Germany. November 1938. Ernie Lorch was 14-year-old. He remembers Kristallnacht, The Night of Broken Glass.
“Jewish stores were boycotted. Rocks were thrown at windows,” Ernie Lorch said.
He is a Kristallnacht survivor and a World War II veteran. “Signs were put on the stores with a sign ‘Jew’ on it.”
Those nights of terror linger.
“Nazi hoards would walk through the streets singing very unpleasant songs,” Lorch said.
On Friday, dozens of people came to the Statehouse for this year’s Holocaust remembrance program.
“We remember and honor the lives of the victims. But, it’s really important today, that we spend time thinking about all of the people who watched, who said nothing,” said Lindsey Mintz, the executive director of the Indianapolis Jewish Community Relations Council. “And what our responsibilities are as members of a shared society to stand up and speak out when we see injustice perpetrated against anybody.”
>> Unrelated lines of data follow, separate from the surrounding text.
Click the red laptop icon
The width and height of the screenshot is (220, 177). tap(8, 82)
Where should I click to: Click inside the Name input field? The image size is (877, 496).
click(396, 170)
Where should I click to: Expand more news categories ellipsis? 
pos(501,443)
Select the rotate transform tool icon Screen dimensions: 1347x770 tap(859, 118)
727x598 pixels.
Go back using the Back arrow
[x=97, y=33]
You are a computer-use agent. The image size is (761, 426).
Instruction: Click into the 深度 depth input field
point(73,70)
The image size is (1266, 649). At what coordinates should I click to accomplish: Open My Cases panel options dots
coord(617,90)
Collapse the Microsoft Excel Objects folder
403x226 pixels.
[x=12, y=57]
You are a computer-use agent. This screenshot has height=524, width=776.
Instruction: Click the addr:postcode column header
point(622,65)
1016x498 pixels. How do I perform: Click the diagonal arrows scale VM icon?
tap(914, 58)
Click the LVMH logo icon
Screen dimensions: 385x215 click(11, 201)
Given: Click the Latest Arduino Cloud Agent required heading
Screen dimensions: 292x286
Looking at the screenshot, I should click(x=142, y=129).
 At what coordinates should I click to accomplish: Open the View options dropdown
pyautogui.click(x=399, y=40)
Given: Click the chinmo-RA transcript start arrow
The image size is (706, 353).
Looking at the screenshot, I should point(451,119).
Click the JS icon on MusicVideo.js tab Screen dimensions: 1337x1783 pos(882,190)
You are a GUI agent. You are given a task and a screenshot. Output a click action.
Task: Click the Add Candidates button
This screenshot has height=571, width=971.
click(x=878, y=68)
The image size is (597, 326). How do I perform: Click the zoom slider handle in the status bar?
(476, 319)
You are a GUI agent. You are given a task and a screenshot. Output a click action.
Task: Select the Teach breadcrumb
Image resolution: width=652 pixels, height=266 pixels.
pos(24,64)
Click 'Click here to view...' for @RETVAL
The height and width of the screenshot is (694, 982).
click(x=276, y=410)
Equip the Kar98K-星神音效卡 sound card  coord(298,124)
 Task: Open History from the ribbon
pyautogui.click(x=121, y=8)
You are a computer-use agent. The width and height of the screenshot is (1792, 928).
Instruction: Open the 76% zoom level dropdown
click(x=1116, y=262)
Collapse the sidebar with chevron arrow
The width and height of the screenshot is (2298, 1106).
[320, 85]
Born in Nuremberg, Germany, Lorch’s father was murdered. He and his family eventually came to the United States, and he served the U.S. Army in WWII. Lorch, who is 96, said he hopes people learned something from his words Friday.
“These things have happened, can happen, do happen,” Lorch said. “Happen every day. Happened in Africa, happened in Asia, Happen all over the world. By in large, we ignore it. I think ignoring it or not assigning importance to it, I think is the problem.”
Lorch said he hopes people never forget the Holocaust and that they also watch current world events to make sure this never happens again.